Exercise brief: Quote the passage on R vectors and arrays word for word, from "Finally, you can" to "is more intuitive.".

Excerpted text:
In addition to single, scalar variables, R has vectors and arrays. A vector
is a numbered group of variables, all of the same type. We used
vectors in the first lecture to hold the data for line plots. You can
define a vector by using the function
c()
> a.vector <- c(3, 5, 6, 2.5, 100, 27.7)
You can refer to individual elements of the vector like this:
> a.vector[1]
[1] 3
> a.vector[3]
[1] 6
Note that the first element of the array is numbered 1 as in Fortran (not 0
as in `C', Java and python). Note also that you must use
[] for
indexing arrays. You can refer to a subset of the vector like this:
> a.vector[2:4]
[1] 5.0 6.0 2.5
R allows you to arrange your data into a 2-dimensional array (a
matrix) or indeed an array with any number of dimensions. An array in
R is a vector with a set of dimensions attached. We can make a copy of
our vector and convert it into an array, like this:
> a.matrix<-a.vector
> dim(a.matrix)<-c(2,3)
> a.matrix
[,1] [,2] [,3]
[1,] 3 6.0 100.0
[2,] 5 2.5 27.7
... and refer to parts of it like this:
> a.matrix[1,2]
[1] 6
> a.matrix[1,]
[1] 3 6 100
> a.matrix[,2]
[1] 6.0 2.5
> a.matrix[1,2:3]
[1] 6 100
Note how an omitted index is used to represent an entire column or row of
the array and how two integers and a colon are used to select part of
a row or column.
Finally, you can set up an array to use later like this:
> foo<-array(3,c(10,10,10))
will make foo a 10 by 10 by 10 element numeric array with all
elements initialised to 3.0. For 2-dimensional arrays you may find the
matrix command is more intuitive.
One of the most powerful features of R is that you can do mathematical
operations on entire vectors and arrays.
> x<-matrix(c(2,4,6,8),nrow=2)
> x+10
[,1] [,2]
[1,] 12 16
[2,] 14 18
> x*x
[,1] [,2]
[1,] 4 36
[2,] 16 64
> log10(x)
[,1] [,2]
[1,] 0.30103 0.7781513
[2,] 0.60206 0.9030900
Note how we can take
x and add either a scalar (which is added
to each element) or another array (which is added
element-by-element). The
* sign multiplies
element-by-element. To do a matrix multiplication, you need the
special operator
%*%
:
> x %*% x
[,1] [,2]
[1,] 28 60
[2,] 40 88
R is a very convenient environment for working with matrices.

Material:
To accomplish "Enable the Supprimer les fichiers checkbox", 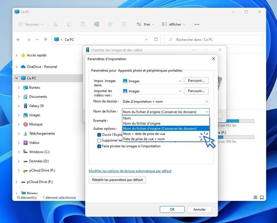I will (99, 140).
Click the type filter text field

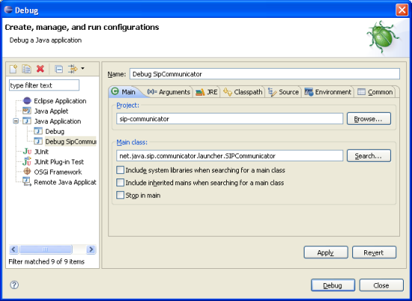tap(44, 85)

Finished task:
Finally, you can set up an array to use later like this:
> foo<-array(3,c(10,10,10))
will make foo a 10 by 10 by 10 element numeric array with all
elements initialised to 3.0. For 2-dimensional arrays you may find the
matrix command is more intuitive.